Problem Description

You are given a 2D character matrix grid where each cell grid[i][j] contains one of three possible values: 'X', 'Y', or '.'.

Your task is to count how many submatrices satisfy ALL of the following conditions:

1. The submatrix must include the top-left corner of the grid (position grid[0][0])
2. The submatrix must contain an equal number of 'X' and 'Y' characters
3. The submatrix must contain at least one 'X' character

A submatrix is defined by its top-left corner at (0, 0) and any bottom-right corner at position (i, j) where 0 ≤ i < m and 0 ≤ j < n (where m and n are the dimensions of the grid).

For example, if you have a 3×3 grid, possible submatrices that start at (0, 0) could end at positions like (0, 0), (0, 1), (1, 1), (2, 2), etc. Each such submatrix is checked to see if it meets the three conditions above.

The dot character '.' is neutral and doesn't count as either 'X' or 'Y'.

Return the total number of submatrices that satisfy all the conditions.

Intuition

Since we need to check all submatrices that start at position (0, 0), we essentially need to examine every possible bottom-right corner position (i, j) in the grid. For each such position, we need to quickly determine:

• How many 'X' characters are in the submatrix from (0, 0) to (i, j)
• How many 'Y' characters are in the submatrix from (0, 0) to (i, j)

If we calculate this naively for each position, we'd have to traverse the entire submatrix every time, which would be inefficient.

The key insight is to use 2D prefix sums. This technique allows us to precompute cumulative counts as we traverse the grid, so we can instantly know the count of 'X' and 'Y' characters in any submatrix starting from (0, 0).

For each position (i, j), we can calculate the prefix sum using the formula:

• s[i][j] = s[i-1][j] + s[i][j-1] - s[i-1][j-1] + current_cell_value

The subtraction of s[i-1][j-1] is necessary because when we add s[i-1][j] and s[i][j-1], we're counting the rectangle from (0, 0) to (i-1, j-1) twice.

SHORT EXERCISE 1:
Give records lines as a Markdown table with the columns Row and Record line, omitting blank lines. Begin at the line that contains "coordinates (817, 343)." and stop after the line that contains "center [16, 32].".

AVAILABLE RECORDS:
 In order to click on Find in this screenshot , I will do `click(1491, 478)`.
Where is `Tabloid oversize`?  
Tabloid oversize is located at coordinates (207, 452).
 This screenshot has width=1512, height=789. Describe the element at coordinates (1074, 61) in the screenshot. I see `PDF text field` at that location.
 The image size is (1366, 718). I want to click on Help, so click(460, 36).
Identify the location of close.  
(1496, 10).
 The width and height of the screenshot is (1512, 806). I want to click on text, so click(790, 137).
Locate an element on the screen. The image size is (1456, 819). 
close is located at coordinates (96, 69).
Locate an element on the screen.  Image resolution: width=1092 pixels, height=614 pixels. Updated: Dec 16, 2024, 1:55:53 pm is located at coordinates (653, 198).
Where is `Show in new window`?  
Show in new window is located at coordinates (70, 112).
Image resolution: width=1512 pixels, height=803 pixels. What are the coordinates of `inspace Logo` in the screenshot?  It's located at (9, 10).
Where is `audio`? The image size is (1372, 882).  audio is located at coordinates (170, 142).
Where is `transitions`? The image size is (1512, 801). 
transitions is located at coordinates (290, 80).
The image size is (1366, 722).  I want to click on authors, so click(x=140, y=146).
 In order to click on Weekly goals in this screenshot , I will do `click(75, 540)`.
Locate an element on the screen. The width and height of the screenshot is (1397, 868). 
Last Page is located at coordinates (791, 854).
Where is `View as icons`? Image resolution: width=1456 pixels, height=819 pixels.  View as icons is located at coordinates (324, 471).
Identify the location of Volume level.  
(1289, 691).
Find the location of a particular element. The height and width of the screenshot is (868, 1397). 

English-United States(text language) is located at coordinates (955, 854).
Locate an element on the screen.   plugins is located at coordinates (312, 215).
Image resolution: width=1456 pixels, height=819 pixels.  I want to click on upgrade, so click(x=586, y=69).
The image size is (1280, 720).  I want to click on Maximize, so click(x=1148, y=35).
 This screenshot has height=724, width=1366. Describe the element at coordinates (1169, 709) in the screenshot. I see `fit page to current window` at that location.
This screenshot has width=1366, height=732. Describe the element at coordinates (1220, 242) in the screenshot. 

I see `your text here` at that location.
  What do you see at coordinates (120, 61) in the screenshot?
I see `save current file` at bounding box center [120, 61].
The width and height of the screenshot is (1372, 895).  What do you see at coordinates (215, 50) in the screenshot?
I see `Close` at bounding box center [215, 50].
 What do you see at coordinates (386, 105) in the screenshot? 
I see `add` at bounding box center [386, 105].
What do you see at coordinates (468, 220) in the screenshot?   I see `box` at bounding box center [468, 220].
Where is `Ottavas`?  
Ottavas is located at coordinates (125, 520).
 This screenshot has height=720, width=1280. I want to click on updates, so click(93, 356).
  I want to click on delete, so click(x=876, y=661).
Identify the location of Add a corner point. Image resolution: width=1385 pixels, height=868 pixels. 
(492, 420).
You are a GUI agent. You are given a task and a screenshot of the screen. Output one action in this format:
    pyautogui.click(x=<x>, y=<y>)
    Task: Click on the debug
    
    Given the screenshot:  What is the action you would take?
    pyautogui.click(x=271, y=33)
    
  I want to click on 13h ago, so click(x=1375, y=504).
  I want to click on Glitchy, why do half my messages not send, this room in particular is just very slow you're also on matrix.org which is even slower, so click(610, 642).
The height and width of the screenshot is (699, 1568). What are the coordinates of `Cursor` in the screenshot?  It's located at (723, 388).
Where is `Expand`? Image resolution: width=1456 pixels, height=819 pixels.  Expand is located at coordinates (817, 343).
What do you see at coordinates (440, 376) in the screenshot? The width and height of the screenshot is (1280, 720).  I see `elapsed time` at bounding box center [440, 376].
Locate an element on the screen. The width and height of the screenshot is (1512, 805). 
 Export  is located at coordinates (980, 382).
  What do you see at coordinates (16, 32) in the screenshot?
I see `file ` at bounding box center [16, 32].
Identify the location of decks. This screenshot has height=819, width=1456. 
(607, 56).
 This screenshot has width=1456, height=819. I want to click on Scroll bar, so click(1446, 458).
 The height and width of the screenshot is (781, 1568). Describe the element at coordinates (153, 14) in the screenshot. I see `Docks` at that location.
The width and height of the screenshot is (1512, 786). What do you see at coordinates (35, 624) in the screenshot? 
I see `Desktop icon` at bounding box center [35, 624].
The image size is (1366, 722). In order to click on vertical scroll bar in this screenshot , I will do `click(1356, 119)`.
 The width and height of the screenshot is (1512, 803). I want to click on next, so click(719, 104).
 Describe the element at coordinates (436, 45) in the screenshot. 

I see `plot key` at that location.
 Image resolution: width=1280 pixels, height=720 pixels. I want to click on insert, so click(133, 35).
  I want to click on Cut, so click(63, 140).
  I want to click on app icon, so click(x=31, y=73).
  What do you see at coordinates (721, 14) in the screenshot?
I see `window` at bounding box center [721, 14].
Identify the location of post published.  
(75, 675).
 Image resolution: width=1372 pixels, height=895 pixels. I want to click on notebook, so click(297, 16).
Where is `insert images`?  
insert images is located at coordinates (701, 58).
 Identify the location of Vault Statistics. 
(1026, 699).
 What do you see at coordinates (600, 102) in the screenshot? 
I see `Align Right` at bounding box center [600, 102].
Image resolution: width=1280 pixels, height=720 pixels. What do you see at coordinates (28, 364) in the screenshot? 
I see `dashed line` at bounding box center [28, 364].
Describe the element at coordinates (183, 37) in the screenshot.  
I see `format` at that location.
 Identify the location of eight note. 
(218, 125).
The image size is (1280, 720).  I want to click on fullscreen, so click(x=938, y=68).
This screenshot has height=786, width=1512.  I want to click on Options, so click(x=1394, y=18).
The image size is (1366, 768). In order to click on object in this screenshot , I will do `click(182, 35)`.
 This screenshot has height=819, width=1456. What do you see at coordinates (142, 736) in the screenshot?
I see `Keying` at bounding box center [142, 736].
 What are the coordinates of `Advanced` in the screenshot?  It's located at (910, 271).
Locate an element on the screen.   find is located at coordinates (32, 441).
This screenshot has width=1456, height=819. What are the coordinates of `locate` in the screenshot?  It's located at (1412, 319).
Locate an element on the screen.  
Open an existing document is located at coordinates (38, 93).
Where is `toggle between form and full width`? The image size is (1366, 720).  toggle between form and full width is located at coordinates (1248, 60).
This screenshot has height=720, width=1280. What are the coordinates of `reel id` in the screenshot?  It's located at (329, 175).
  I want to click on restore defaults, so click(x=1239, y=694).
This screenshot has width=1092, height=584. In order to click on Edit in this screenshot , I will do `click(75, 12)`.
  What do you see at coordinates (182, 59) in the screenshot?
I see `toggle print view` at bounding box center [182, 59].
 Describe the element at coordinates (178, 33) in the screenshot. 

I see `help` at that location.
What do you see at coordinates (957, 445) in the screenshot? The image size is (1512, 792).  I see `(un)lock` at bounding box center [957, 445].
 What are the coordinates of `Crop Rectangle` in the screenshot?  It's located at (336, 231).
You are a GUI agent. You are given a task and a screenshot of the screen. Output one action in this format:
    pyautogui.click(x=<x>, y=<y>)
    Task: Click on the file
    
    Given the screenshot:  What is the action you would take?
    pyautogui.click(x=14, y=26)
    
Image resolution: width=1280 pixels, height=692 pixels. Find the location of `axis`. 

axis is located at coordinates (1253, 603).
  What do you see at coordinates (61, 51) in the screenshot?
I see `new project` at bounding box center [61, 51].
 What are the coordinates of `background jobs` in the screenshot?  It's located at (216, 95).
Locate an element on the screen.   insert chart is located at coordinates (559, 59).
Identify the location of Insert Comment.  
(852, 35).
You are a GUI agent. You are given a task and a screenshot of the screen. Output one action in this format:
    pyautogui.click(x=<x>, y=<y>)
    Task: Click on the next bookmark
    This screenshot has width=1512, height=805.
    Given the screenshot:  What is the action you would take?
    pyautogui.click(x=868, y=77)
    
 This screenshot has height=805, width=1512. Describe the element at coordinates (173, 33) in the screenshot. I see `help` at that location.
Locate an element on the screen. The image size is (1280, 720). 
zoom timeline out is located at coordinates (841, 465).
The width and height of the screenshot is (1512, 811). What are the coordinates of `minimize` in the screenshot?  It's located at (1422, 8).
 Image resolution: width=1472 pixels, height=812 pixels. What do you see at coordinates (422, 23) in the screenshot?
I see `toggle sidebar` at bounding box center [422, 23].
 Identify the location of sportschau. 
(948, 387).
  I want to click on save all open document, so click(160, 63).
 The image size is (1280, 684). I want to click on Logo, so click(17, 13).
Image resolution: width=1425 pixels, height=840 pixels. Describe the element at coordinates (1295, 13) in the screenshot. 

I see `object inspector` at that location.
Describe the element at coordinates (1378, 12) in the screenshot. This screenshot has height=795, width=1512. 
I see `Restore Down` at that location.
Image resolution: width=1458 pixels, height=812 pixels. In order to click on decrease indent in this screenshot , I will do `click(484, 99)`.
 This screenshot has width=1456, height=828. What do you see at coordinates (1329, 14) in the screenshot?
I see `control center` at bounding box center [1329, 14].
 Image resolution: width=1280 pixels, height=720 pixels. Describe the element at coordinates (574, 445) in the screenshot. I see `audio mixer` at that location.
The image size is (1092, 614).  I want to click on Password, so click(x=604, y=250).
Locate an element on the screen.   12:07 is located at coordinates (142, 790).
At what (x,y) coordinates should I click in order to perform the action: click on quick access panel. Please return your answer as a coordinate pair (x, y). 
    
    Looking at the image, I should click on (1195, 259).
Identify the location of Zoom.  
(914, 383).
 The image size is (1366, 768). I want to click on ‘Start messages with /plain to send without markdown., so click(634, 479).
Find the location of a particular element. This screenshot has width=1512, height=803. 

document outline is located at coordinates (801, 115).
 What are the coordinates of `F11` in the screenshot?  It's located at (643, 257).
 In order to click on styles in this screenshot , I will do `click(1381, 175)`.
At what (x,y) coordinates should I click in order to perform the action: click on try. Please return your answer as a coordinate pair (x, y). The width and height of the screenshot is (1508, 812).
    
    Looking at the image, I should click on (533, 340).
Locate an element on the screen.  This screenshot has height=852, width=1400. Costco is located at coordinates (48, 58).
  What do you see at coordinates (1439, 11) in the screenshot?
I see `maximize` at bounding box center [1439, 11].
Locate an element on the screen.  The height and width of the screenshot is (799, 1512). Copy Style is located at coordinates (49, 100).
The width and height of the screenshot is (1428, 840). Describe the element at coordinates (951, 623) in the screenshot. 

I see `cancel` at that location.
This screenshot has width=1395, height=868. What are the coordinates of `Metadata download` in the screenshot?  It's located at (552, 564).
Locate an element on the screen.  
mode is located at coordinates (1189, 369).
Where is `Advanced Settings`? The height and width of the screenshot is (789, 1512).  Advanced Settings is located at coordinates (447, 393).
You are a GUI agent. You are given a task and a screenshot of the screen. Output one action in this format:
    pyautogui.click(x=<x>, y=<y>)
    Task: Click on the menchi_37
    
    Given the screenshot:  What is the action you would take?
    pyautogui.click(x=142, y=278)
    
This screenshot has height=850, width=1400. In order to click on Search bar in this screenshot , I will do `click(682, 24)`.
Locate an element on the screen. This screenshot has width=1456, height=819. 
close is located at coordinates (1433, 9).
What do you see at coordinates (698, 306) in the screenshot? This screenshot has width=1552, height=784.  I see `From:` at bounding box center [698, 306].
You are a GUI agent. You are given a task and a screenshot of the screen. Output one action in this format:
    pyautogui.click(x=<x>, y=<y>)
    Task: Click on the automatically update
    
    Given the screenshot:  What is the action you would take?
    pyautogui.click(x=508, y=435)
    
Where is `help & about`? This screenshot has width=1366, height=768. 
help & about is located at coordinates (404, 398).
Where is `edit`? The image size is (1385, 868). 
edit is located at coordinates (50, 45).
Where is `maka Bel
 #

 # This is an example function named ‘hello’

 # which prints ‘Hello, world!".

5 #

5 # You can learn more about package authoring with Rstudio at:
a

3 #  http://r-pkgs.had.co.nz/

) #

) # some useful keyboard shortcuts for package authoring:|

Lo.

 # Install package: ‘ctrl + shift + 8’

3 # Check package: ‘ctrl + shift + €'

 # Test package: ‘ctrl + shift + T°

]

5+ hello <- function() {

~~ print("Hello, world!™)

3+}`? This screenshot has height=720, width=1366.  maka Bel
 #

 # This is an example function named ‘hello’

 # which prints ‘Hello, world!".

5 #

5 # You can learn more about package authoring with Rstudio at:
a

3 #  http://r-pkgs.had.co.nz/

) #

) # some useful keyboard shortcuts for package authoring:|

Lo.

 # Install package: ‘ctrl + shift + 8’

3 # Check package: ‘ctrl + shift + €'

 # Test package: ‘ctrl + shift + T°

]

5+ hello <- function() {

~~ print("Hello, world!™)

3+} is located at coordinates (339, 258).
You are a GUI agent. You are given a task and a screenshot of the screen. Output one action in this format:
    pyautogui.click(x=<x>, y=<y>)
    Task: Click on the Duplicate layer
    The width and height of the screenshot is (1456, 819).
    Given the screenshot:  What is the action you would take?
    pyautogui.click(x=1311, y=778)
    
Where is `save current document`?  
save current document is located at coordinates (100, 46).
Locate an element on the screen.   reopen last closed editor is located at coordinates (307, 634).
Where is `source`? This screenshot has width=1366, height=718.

SHORT EXERCISE 2:
Can you write out the text segment again, beginning at the words "If we calculate" and stopping after "(i-1, j-1) twice.", substituting "region" for "rectangle"?

FINAL RESULT 1:
| Row | Record line |
|---|---|
| 1 | Where is `Expand`? Image resolution: width=1456 pixels, height=819 pixels.  Expand is located at coordinates (817, 343). |
| 2 | What do you see at coordinates (440, 376) in the screenshot? The width and height of the screenshot is (1280, 720).  I see `elapsed time` at bounding box center [440, 376]. |
| 3 | Locate an element on the screen. The width and height of the screenshot is (1512, 805).  |
| 4 |  Export  is located at coordinates (980, 382). |
| 5 |   What do you see at coordinates (16, 32) in the screenshot? |
| 6 | I see `file ` at bounding box center [16, 32]. |

FINAL RESULT 2:
If we calculate this naively for each position, we'd have to traverse the entire submatrix every time, which would be inefficient.

The key insight is to use 2D prefix sums. This technique allows us to precompute cumulative counts as we traverse the grid, so we can instantly know the count of 'X' and 'Y' characters in any submatrix starting from (0, 0).

For each position (i, j), we can calculate the prefix sum using the formula:

• s[i][j] = s[i-1][j] + s[i][j-1] - s[i-1][j-1] + current_cell_value

The subtraction of s[i-1][j-1] is necessary because when we add s[i-1][j] and s[i][j-1], we're counting the region from (0, 0) to (i-1, j-1) twice.